(Saved data entries)
*** Block opens ***

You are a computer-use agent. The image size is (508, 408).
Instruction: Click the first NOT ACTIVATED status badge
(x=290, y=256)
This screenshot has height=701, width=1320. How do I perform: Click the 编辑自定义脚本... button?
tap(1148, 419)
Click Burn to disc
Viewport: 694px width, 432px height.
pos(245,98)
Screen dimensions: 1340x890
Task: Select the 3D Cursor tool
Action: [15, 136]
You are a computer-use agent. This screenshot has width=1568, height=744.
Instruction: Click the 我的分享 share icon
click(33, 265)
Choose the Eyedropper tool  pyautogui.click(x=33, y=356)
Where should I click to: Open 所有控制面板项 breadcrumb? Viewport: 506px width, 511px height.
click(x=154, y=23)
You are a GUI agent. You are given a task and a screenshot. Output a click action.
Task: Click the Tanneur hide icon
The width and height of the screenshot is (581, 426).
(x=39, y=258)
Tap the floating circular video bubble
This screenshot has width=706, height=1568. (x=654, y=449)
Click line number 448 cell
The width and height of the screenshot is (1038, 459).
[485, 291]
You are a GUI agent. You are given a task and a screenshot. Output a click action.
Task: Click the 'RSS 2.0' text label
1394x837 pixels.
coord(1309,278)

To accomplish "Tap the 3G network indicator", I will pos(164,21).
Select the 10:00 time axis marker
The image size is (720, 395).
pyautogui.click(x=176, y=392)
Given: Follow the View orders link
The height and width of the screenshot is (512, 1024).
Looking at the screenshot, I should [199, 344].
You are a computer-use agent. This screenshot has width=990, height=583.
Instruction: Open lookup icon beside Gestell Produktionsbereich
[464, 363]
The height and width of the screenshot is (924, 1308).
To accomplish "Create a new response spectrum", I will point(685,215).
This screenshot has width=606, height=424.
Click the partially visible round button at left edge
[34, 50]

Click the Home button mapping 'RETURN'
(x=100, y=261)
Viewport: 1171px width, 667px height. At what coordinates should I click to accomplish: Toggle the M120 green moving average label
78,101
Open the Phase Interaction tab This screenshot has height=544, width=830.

*** Block closes ***

BRIEF:
Restate word for word the entries above, starting at the line with "Instruction: Click the first" and ending at the line with "Choose the Eyedropper", inclusive, and no others.

RESPONSE TO THE TASK:
Instruction: Click the first NOT ACTIVATED status badge
(x=290, y=256)
This screenshot has height=701, width=1320. How do I perform: Click the 编辑自定义脚本... button?
tap(1148, 419)
Click Burn to disc
Viewport: 694px width, 432px height.
pos(245,98)
Screen dimensions: 1340x890
Task: Select the 3D Cursor tool
Action: [15, 136]
You are a computer-use agent. This screenshot has width=1568, height=744.
Instruction: Click the 我的分享 share icon
click(33, 265)
Choose the Eyedropper tool  pyautogui.click(x=33, y=356)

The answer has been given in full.